### Records provided
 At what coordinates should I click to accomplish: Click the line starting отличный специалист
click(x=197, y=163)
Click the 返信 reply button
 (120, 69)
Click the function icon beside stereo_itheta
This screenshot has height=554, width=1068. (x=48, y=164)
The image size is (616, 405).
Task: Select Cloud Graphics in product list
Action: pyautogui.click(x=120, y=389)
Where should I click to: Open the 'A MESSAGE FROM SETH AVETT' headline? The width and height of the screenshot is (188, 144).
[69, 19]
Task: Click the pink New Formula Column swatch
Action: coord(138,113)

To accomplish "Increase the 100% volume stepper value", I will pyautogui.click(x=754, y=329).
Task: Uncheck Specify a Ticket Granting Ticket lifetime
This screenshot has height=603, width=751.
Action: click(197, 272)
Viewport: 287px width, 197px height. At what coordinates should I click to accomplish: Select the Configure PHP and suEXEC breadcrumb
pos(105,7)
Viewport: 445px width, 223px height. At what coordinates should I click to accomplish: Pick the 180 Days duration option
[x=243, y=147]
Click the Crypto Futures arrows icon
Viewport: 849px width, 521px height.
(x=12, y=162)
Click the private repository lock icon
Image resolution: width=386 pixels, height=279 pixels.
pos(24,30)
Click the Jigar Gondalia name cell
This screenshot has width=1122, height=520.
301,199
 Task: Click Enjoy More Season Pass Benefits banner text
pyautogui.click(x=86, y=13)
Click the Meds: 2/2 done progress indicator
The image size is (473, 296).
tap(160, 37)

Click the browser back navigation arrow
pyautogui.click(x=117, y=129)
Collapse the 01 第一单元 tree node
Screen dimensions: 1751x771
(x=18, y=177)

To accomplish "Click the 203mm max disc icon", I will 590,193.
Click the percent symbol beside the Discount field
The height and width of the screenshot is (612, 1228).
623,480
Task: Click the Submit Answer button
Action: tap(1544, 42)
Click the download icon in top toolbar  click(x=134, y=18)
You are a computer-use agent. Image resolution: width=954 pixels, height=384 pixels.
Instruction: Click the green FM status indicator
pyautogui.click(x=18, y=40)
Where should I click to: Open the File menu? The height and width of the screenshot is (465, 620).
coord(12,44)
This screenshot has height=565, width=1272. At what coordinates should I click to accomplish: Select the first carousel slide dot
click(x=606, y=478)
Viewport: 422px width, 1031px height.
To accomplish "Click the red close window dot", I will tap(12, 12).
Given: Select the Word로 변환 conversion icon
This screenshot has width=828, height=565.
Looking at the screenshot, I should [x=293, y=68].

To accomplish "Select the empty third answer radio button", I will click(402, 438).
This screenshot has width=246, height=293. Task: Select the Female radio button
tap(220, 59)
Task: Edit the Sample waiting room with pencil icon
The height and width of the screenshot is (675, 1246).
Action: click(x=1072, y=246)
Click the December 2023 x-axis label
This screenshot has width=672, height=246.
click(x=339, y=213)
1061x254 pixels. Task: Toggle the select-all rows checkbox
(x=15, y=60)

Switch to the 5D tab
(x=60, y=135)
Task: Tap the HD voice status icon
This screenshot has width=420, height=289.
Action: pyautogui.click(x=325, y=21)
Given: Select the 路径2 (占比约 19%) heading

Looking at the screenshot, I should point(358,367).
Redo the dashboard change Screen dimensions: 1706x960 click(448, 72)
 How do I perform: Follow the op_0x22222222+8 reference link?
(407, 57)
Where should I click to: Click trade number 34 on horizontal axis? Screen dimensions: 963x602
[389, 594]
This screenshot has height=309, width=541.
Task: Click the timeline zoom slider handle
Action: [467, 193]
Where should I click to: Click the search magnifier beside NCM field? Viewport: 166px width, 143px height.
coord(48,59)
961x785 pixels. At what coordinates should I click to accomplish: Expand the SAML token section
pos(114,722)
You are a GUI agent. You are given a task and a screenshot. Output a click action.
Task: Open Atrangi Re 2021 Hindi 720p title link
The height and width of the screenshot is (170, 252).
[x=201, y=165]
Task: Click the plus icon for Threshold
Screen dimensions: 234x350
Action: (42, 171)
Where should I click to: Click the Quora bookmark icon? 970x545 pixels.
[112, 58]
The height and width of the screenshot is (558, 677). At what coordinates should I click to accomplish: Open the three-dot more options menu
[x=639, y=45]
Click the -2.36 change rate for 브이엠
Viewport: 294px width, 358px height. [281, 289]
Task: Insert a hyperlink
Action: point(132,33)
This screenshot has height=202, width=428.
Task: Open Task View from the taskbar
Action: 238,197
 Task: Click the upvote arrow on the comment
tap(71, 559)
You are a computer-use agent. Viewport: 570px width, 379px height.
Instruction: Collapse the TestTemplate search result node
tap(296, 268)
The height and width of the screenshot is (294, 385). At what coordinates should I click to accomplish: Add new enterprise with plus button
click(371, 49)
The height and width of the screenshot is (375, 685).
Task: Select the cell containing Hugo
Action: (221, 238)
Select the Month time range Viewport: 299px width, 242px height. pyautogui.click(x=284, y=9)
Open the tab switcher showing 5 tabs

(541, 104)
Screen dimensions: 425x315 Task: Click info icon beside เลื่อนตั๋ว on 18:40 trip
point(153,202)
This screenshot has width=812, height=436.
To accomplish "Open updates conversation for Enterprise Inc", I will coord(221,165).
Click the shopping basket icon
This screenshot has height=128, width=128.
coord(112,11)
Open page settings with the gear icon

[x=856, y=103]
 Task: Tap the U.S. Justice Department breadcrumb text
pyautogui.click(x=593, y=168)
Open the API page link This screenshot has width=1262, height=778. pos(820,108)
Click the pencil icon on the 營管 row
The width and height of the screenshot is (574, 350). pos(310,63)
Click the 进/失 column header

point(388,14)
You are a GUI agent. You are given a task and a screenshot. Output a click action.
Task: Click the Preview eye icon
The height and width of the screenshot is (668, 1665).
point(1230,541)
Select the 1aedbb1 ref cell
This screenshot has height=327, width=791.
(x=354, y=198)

### Exercise details
Search the entries for the word "computer", then gather every line that has it.

### Finished exercise
You are a computer-use agent. Image resolution: width=954 pixels, height=384 pixels.
You are a computer-use agent. Viewport: 570px width, 379px height.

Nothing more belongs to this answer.